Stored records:
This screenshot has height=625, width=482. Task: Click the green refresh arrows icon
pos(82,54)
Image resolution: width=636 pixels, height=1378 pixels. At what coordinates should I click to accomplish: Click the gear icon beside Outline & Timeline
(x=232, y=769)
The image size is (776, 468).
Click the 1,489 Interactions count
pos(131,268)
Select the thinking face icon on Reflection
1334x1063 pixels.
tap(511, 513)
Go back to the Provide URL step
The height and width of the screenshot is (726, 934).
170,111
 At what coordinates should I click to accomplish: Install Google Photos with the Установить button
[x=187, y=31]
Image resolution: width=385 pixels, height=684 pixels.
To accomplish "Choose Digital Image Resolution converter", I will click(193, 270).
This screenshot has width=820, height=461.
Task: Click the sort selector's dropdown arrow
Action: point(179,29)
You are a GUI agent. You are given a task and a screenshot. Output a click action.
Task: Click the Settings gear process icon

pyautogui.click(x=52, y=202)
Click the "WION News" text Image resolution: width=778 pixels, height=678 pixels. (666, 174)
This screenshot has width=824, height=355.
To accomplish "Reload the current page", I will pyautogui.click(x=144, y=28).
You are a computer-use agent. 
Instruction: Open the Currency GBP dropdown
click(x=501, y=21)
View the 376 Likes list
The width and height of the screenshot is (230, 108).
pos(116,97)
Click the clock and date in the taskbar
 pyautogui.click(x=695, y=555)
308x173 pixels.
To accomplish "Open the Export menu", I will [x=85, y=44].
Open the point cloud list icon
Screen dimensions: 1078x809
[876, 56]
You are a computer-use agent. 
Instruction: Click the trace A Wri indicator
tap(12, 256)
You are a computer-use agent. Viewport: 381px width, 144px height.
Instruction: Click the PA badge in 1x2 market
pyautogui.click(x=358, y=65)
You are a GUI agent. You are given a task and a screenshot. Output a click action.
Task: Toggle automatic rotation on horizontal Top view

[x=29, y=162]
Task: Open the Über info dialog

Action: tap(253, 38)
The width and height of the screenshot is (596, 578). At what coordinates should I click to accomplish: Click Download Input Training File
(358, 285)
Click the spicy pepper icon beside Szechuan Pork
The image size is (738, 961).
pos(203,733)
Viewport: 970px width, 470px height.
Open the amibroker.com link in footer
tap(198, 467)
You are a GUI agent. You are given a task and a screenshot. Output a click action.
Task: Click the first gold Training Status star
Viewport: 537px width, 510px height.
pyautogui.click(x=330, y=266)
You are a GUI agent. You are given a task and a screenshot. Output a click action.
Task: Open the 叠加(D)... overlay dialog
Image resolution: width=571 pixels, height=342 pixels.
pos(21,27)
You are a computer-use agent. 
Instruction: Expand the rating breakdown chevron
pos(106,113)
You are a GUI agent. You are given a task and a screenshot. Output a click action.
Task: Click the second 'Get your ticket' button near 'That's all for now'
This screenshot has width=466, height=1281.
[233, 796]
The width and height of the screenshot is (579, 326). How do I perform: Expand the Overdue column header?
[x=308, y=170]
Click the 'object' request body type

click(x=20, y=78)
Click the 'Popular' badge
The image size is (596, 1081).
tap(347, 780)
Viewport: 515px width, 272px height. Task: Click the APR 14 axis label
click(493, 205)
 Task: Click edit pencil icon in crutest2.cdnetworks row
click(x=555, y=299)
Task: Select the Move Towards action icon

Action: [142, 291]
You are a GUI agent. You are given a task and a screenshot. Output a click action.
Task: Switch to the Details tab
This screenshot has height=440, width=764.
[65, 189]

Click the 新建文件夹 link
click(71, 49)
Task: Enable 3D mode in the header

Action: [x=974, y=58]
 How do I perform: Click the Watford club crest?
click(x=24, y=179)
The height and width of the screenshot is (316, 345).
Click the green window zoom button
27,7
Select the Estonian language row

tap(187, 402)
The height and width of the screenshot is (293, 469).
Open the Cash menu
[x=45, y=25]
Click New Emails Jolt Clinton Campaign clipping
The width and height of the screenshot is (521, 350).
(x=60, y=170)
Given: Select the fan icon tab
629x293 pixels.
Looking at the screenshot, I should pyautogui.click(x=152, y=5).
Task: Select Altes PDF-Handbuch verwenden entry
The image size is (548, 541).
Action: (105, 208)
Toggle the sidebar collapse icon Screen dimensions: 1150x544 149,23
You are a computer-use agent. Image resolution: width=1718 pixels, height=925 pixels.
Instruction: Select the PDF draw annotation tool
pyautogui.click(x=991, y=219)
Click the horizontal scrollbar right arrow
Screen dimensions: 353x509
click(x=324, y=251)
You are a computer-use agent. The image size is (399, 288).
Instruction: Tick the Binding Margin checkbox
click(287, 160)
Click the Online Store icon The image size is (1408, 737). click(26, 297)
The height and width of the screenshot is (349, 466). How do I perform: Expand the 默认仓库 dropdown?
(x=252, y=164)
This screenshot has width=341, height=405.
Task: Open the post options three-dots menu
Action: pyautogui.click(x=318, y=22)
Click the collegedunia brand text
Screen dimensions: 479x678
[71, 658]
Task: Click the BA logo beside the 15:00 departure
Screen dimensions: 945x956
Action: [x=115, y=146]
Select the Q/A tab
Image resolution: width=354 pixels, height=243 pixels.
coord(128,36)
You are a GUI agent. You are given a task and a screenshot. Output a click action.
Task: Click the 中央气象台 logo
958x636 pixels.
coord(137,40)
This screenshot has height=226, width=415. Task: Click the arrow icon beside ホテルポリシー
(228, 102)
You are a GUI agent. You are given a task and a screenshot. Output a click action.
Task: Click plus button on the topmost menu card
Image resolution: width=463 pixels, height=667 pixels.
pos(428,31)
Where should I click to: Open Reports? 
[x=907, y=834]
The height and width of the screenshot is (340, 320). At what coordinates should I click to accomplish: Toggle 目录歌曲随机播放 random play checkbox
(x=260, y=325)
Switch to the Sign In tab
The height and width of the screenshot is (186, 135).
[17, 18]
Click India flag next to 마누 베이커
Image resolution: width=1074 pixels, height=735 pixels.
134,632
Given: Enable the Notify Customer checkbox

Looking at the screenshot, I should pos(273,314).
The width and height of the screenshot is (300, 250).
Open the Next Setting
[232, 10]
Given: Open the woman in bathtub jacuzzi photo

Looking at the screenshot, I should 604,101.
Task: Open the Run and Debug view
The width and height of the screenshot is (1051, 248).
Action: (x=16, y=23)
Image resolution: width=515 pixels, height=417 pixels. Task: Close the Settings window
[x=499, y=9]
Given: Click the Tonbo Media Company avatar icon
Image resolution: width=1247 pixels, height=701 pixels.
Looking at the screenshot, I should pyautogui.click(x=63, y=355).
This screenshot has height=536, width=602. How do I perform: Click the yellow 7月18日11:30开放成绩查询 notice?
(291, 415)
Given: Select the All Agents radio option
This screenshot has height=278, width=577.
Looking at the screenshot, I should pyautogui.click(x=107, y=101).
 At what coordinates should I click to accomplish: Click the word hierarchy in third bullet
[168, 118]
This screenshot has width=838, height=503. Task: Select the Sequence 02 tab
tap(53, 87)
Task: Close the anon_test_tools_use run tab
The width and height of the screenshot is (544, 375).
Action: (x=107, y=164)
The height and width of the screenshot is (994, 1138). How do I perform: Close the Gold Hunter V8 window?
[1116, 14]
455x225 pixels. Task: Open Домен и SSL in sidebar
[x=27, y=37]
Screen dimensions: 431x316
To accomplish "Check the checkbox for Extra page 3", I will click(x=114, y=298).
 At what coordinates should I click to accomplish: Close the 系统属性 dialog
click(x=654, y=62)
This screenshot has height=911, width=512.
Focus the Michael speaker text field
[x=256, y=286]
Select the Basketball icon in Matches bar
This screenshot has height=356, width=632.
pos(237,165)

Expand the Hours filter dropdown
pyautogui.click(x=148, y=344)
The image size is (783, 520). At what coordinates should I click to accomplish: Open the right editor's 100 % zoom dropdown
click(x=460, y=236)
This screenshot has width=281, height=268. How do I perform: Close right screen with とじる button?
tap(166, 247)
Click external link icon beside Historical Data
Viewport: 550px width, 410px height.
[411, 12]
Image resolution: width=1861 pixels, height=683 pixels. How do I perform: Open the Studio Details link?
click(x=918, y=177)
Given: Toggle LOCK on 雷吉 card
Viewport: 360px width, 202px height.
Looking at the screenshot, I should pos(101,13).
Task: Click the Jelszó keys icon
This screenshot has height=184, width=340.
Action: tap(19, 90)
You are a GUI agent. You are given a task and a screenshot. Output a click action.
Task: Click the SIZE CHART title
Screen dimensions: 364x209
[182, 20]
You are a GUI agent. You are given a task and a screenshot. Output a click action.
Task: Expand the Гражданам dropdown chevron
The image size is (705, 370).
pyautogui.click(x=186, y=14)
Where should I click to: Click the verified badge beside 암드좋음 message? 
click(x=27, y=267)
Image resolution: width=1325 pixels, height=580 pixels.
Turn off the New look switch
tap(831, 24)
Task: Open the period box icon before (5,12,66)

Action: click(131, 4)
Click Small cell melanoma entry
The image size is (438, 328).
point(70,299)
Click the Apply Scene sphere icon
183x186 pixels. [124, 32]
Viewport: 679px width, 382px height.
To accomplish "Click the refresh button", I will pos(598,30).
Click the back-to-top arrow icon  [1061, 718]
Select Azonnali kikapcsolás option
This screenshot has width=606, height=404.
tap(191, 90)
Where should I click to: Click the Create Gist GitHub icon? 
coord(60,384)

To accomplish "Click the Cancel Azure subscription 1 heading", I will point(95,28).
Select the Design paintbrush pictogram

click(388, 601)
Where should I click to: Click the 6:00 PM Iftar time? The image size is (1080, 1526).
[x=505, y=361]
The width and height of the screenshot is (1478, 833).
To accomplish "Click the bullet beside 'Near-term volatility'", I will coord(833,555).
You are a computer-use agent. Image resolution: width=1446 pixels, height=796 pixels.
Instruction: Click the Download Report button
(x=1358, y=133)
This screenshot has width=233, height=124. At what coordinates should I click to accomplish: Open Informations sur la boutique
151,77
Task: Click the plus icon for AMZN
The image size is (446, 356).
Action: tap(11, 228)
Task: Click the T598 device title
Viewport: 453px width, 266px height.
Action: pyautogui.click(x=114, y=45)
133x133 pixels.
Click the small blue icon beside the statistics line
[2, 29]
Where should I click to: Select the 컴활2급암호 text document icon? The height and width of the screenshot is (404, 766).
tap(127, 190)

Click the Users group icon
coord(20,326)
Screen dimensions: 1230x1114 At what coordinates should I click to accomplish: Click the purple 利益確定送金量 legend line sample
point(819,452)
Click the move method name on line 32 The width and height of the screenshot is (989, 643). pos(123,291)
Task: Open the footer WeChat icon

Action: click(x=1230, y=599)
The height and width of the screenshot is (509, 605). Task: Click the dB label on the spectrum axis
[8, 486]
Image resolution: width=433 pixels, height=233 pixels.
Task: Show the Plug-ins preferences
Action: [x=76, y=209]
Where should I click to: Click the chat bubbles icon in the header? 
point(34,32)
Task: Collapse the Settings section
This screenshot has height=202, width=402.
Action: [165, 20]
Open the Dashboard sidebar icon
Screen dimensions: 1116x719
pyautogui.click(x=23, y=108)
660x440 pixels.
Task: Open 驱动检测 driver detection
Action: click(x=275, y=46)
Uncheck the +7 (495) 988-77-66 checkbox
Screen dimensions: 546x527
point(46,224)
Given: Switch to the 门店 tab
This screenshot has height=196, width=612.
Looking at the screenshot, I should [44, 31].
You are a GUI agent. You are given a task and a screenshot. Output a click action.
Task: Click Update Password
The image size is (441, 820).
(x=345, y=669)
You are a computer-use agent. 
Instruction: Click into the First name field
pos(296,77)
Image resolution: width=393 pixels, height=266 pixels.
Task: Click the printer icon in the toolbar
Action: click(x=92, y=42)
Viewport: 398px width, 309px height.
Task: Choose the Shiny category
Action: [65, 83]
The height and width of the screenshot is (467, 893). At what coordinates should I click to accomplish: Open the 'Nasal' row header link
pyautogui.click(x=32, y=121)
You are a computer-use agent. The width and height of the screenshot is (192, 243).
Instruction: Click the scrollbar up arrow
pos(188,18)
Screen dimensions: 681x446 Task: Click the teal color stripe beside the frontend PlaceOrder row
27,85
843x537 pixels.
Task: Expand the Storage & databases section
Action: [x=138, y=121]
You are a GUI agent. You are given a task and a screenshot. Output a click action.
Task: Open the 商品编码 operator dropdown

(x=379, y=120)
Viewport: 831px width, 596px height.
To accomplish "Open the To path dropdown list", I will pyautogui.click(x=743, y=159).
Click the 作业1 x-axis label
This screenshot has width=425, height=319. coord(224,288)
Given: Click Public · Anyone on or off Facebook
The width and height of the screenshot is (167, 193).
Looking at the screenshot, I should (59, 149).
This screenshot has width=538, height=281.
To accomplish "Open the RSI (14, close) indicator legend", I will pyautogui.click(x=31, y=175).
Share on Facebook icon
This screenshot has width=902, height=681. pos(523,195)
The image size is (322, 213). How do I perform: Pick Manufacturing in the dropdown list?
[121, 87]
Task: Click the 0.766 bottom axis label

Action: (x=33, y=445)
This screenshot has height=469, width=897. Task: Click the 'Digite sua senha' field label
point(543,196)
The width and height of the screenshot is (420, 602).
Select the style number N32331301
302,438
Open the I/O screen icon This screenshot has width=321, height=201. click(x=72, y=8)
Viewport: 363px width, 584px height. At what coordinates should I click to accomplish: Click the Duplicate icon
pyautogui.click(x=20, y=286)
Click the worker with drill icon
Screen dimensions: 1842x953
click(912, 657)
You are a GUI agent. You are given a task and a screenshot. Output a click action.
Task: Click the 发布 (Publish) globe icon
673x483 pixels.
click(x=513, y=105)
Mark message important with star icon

* [WHAT TO WORK ON]:
Transcribe exactly, starting at the line with "Screen dimensions: 1842x953" and continuing through the last line of the data above; leave out all earlier lines.

* [WRITTEN RESPONSE]:
Screen dimensions: 1842x953
click(912, 657)
You are a GUI agent. You are given a task and a screenshot. Output a click action.
Task: Click the 发布 (Publish) globe icon
673x483 pixels.
click(x=513, y=105)
Mark message important with star icon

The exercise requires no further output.